Nul doute que se confronter à l'oeuvre de Chaplin, les films muets de son début de carrière-1917- allait de soi!
Mais comment oser rallier musique, son, voix et "cinéma muet" quand on sait que dans l'image muette en noir et blanc tout concourt au sens par le geste et le mouvement, justement pour pallier à l'absence de son, donc de paroles, de mots, de musique. Seuls les pianistes étaient jusqu'alors habilités à accompagner ce genre d'œuvre avec plus ou moins de bonheur...
1917: trois œuvres signées du réalisateur Charlie Chaplin font l'objet de l'expérience "semi-operatic Filmspiel" de Benedict Mason en 1988.
"Easy Street" nous rappelle qui était Charlot: un mime, un acteur né dans la banlieue de Londres en 1889 où il passe son enfance livré à lui même de père et mère chanteur et danseuse sombrée dans la folie.A dix ans il s'essaie au music-hall comme boy puis danse les "gigues" dans la compagnie des Lancashire Lads avant d'intégrer la célèbre troupe de"pantomime Karno" à Londres.Il y apprend le mime, l'acrobatie, le rire funèbre,la danse, la mélancolie désopilante, la jonglerie.C'est Mack Sennett qui lui propose alors de faire du cinéma! Sa carrière démarre et il conçoit son personnage dans "Charlot et le chronomètre": c'est dire si l'allure et le tempo de Charlot vont demeurer immortels!

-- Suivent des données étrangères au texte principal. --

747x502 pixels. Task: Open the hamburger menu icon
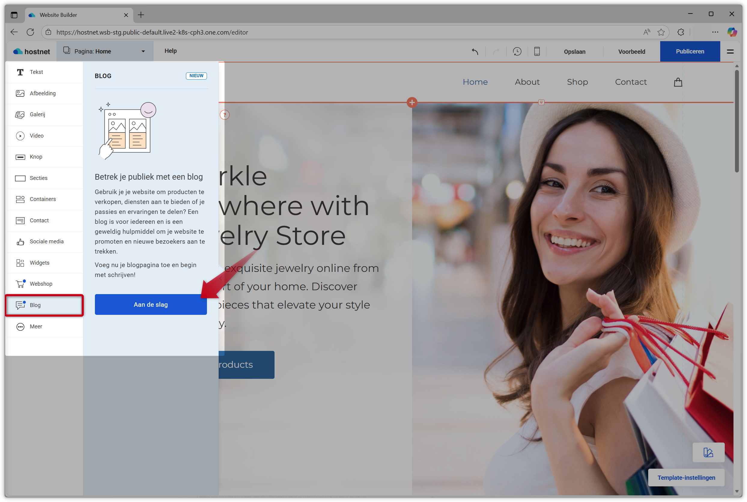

C'est dans le rythme infernal de la farce anglaise que l'on plonge avec "Easy Street": il y compose son personnage dans un véritable tourbillon synthétique multipliant, les courses, les poursuites, les coups, les esquives. Il y intègre la misère, la crudité sociale, les habits de dandy vagabond, empruntant à son maitre les gros godillots, le pantalon trop large. Il élague, dépouille, remanie, stylise. Ildevient un personnage rythmique, peuplé de forces déliées, qui change les lois de la gravitation et le monde autour de lui.
Tout est dit dans le geste, le cadrage souvent en plan fixe de scènes désoppilantes, au comique de répétition. Charlot se rue dans le danger et en sort toujours vivant!
Ici, le théâtre, c'est la rue, la chorégraphie, ce sont les entrées et sorties des groupes de vagabonds, ce sont les pirouettes de Charlot, ses grands écarts, ses voltes faces, ses glissades.Dans "The Immigrant" et "The Adventurer", il en va de même et la musique magnifie les manipulations, les clowneries, les gags, la poésie de l'amour aussi, omniprésente dans ce combat "kiné- matographique"
La musique allait-elle trouver sa place dans tant de propositions, d'informations sur l'intrigue et le sens même du cinéma de Chaplin?
Et bien oui! La masse sonore, les couleurs, les tonalités, les audaces multiples renforcées par un instrumentarium et des voix, font mouche!Elle épouse l'architectonique du montage et du mouvement, souligne le fameux dandinement du derrière, le haussement et le relaché rapide des épaules, la course dans un virage, où une jambe freine tandis que l'autre se rend à angle droit. La démarche en dehors, légèrement claudicante, une façon de se recroqueviller dans des moments d'émotion offrent des gestes bornes, des gestes limites, comme autant de ritournelles Cadrant un corps peuplé de petites forces fluiudes qui entretiennent entre elles des relations acrobatiques intimes.Car la danse, la mise en scène de Chaplin sont déjà tempo, rythme et musique.
Là, Mason renforce, souligne, déborde et donne une interprétation, une autre dimension onirique aux trois films.
Une réalité aussi s'en empare rendant encore plus présents, les corps "muets" à l'écran. Ils ont encore tant de chose à nous dire, à nous conter!Avec ou sans musique!